═══ Text to read

My favorite part of the book, though, is really nothing to do with the thriller elements. There's a bit where the Titan crew discover a piece of sensitive information has been transmitted as an encoded holo-matrix. If you know the right code, it will tell you want you need to know; give the wrong one, or try to de-compile it, and it will delete itself. (Shar actually used a similar method of contacting Bashir in Ceremony.) The Titan crew has the most delightfully Star Trekkian solution to this dilemma: if they uplift the program to sentience, they can reason it into giving them the information they need! It's so out there I love it.

Continuity Notes:

  • Like in Cast No Shadow, Swallow references some very old-school continuity elements: the Triangle from FASA and the Mann class from the Spaceflight Chronology. Vale's first officer, Commander Atia, is from 892-IV of "Bread and Circuses" fame; The Poisoned Chalice draws on the 1980s Next Generation novel The Captains' Honor in its references, including calling the planet "Magna Roma."
  • The book has to clarify that Tom Riker is not dead; I think Titan: Fallen Gods was the first book to indicate that he was. I skimmed back through Fallen Gods; it was done in a passing reference when the Titan's transporter officer is thinking about transporter duplicates (p. 321), so it's easily retconned by having Riker say everyone was just misinformed. The Poisoned Chalice also brings up the fact that Tom Riker had been having sex with Sela in Peter David's Triangle: Imzadi II, a thing I would have been happy to not recall.

══════
═══ Data shown

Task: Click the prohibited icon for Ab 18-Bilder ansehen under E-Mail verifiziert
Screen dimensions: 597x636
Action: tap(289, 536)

══════

Work required: Extract the passage of the review above from "My favorite part" to "there I love it.", word for word.

Answer to the task:
My favorite part of the book, though, is really nothing to do with the thriller elements. There's a bit where the Titan crew discover a piece of sensitive information has been transmitted as an encoded holo-matrix. If you know the right code, it will tell you want you need to know; give the wrong one, or try to de-compile it, and it will delete itself. (Shar actually used a similar method of contacting Bashir in Ceremony.) The Titan crew has the most delightfully Star Trekkian solution to this dilemma: if they uplift the program to sentience, they can reason it into giving them the information they need! It's so out there I love it.